### Task brief
Copy exactly the lines of the data below that run from the line holding "You are a GUI" through the line holding "Screen dimensions: 602x405", both ends included.

### Material provided
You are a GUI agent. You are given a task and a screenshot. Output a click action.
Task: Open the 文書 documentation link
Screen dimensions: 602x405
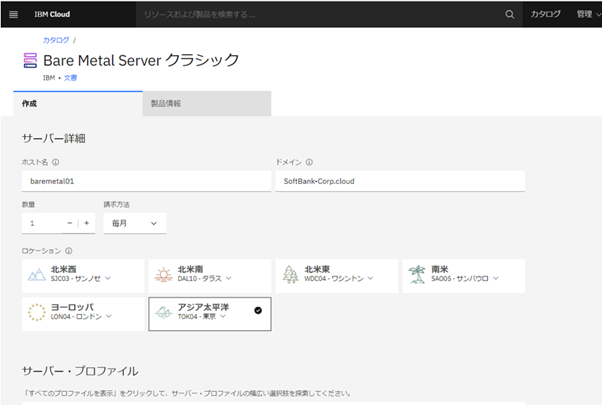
...
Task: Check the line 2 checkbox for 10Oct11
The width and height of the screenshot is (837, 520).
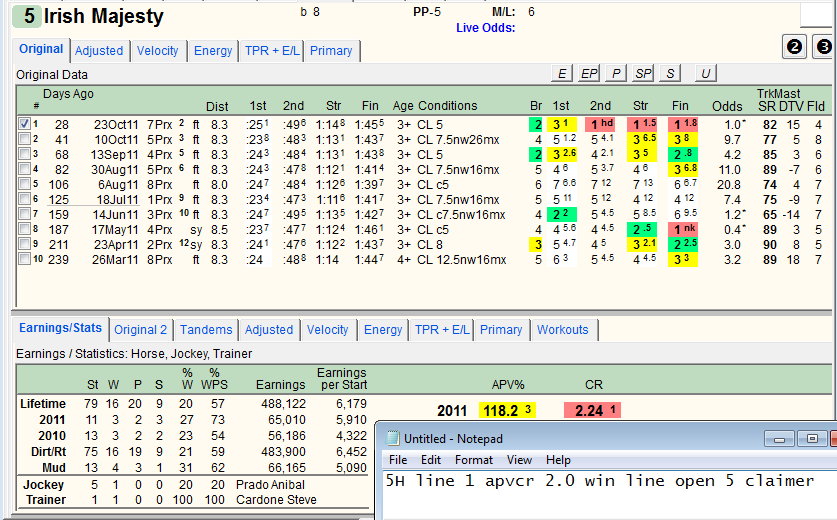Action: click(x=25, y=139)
...
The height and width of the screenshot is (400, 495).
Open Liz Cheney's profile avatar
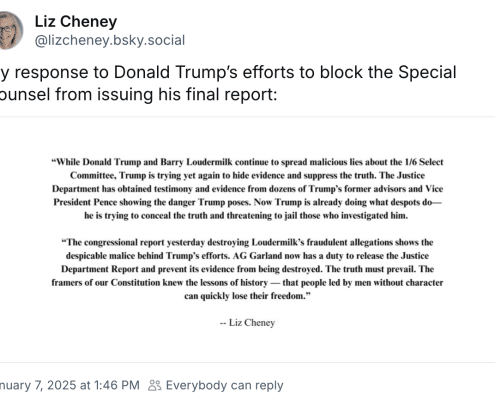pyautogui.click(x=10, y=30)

### Exercise solution
You are a GUI agent. You are given a task and a screenshot. Output a click action.
Task: Open the 文書 documentation link
Screen dimensions: 602x405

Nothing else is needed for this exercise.